Question

How many numbers can be made with the digits 3, 4, 5, 6, 7, 8 lying between 3000 and 4000 which are divisible by 5 when repetition of any digit is not allowed in any number?
A. 60
B. 12
C. 120
D. 24

Answer 1

Hint: Here in this question, we have to find the number of digits can be formed and that should be divisible by 5. To find the number of ways we use permutation and combination concept. Since this question involves arrangement of numbers, so we use the permutation concept.

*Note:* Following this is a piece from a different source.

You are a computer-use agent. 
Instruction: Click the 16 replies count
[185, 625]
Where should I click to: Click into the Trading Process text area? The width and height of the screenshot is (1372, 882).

Complete step by step solution:  An arrangement of items in a specific order is referred to as a permutation. Here, the components of sets are arranged in a linear or sequential order. While the order of the ingredients doesn't important in combination, it should be followed while performing permutations.
The 4 digits has to be formed from the given digits i.e., 3, 4, 5, 6, 7 and 8.
The number should be divisible by 5, so the unit places will be 5.
Since the number has to lie between 3000 and 4000, it has to start with 3.
Now the remaining numbers will occupy the remaining places. The remaining numbers are 4, 6, 7 and 8. So we have to select 2 numbers from the four numbers.
Therefore, the number of ways will be \[{}^{4}{{P}_{2}}\] ways = \[\dfrac{4!}{2!}\]ways
\[=12\] ways.
Therefore 12 numbers can be made with the digits 3, 4, 5, 6, 7 and 8 lying between 3000 and 4000 which are divisible by 5.
Hence option B is the correct one.

Note: The student should know the formula for the permutation and combination. The formula for the permutation is \[{}^{n}{{P}_{r}}=\dfrac{n!}{r!}\] and the formula for the combination is \[{}^{n}{{C}_{r}}=\dfrac{n!}{(n-r)!r!}\]. When solving permutation problems, we know about the factorial; it means that the function multiplies a number by every number below it.